------ Приведённый отрывок

Куликовская битва – один из центральных элементов русского национального самосознания. В качестве такового она стала национальным мифом, то есть событием, в котором историю чрезвычайно сложно расцепить с мифом.
Этот миф начал формироваться сразу же, как отзвенели мечи о шеломы за Непрядвой. Одним из первых рассказов о битве была поэма «Задонщина» Софрония Рязанца, в которой перемежаются рассказ о реальном сражении и яркие поэтические образы «Слова о полку Игореве». Вошедший в большинство учебников рассказ о битве основывается на «Сказании о Мамаевом побоище», возникшем спустя полвека после сражения памятнике, в котором причудливо переплетены реальная история и возникший к тому моменту набор легенд.
Именно к «Сказанию» восходит большая часть тех образов Куликовской битвы, что растиражирована в культуре: благословение преподобным Сергием Радонежским князя Дмитрия непосредственно перед битвой, поединок Пересвета и Челубея, воевода Боброк, прислушивающийся к земле, ошеломительный удар засадного полка из дубравы.
Для нас «Сказание о Мамаевом побоище» – драгоценнейший памятник национального эпоса. Но, по совести сказать, мы не знаем, какие легенды в нем – сохранившиеся за не столь уж большой срок в полвека исторические факты, а какие – плод народного воображения или фантазии автора.
Например, в «Сказании» инок Пересвет, отправленный на поле брани преподобным Сергием, оставшись в одной монашеской схиме, схватывается в начале битвы с ордынским поединщиком и погибает.

------------

◆ **Задание**
Перепишите отрывок о Куликовской битве от слов "Этот миф начал" до слов "полка из дубравы.", поменяв "дубравы" на "рощи".

------ Записанные данные

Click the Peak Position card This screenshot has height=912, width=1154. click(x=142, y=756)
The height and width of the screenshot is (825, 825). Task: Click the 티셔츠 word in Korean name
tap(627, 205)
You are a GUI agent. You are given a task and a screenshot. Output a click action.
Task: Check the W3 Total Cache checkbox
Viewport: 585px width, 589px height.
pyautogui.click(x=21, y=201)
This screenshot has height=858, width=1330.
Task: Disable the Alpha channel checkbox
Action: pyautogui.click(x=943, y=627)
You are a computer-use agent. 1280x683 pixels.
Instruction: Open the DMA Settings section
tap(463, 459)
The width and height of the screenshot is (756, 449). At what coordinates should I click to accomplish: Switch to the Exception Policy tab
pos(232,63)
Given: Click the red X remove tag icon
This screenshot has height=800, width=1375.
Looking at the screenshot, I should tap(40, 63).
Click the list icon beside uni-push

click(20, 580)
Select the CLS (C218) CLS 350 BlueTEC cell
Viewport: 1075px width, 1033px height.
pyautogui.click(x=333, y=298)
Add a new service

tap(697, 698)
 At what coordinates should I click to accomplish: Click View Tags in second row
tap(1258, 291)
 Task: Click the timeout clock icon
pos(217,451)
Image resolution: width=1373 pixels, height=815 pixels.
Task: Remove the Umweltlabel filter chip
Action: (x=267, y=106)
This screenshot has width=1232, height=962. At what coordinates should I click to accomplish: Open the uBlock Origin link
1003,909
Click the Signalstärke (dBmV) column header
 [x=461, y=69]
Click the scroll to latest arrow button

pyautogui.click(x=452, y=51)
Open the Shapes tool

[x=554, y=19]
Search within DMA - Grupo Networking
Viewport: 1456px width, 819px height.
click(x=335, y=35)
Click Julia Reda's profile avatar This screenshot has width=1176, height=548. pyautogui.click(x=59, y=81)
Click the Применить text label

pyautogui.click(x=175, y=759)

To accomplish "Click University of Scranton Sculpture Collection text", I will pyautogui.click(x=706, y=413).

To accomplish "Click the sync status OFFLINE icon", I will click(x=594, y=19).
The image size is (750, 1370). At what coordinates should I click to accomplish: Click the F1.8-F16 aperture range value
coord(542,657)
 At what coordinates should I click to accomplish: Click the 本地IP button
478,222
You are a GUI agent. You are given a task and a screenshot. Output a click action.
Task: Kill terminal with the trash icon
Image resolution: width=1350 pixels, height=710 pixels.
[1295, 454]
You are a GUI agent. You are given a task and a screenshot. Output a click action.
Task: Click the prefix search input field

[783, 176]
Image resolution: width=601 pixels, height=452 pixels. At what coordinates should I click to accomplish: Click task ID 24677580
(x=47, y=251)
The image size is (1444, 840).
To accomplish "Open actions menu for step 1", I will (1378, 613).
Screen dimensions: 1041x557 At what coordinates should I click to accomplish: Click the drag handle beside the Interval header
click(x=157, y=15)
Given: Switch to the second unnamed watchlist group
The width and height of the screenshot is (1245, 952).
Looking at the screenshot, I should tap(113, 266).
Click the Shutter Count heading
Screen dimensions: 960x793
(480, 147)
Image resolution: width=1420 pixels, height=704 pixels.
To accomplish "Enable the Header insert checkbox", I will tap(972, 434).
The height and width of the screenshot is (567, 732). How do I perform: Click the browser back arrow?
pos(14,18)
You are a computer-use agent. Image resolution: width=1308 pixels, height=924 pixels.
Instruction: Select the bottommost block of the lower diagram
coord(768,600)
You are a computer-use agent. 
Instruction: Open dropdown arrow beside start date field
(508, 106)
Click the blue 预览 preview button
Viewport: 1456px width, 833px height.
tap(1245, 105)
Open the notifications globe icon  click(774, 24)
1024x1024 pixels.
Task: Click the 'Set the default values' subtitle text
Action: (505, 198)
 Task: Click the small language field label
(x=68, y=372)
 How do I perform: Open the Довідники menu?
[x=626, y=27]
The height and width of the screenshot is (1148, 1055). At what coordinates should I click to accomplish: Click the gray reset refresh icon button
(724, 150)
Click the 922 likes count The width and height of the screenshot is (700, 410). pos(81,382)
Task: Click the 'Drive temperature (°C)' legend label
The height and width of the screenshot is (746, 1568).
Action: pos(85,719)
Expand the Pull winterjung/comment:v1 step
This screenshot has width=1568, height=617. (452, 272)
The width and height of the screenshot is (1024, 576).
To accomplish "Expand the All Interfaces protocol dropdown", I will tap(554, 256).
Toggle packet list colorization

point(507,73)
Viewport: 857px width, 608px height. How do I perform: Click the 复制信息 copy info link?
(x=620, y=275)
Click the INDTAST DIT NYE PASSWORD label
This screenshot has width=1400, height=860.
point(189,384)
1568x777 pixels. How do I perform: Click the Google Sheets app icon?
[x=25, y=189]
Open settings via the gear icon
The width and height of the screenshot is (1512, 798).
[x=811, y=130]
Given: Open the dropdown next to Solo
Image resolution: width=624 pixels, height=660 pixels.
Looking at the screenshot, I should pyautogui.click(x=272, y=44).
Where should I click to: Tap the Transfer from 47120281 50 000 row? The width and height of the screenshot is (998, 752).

------------

◆ **Результат**
Этот миф начал формироваться сразу же, как отзвенели мечи о шеломы за Непрядвой. Одним из первых рассказов о битве была поэма «Задонщина» Софрония Рязанца, в которой перемежаются рассказ о реальном сражении и яркие поэтические образы «Слова о полку Игореве». Вошедший в большинство учебников рассказ о битве основывается на «Сказании о Мамаевом побоище», возникшем спустя полвека после сражения памятнике, в котором причудливо переплетены реальная история и возникший к тому моменту набор легенд.
Именно к «Сказанию» восходит большая часть тех образов Куликовской битвы, что растиражирована в культуре: благословение преподобным Сергием Радонежским князя Дмитрия непосредственно перед битвой, поединок Пересвета и Челубея, воевода Боброк, прислушивающийся к земле, ошеломительный удар засадного полка из рощи.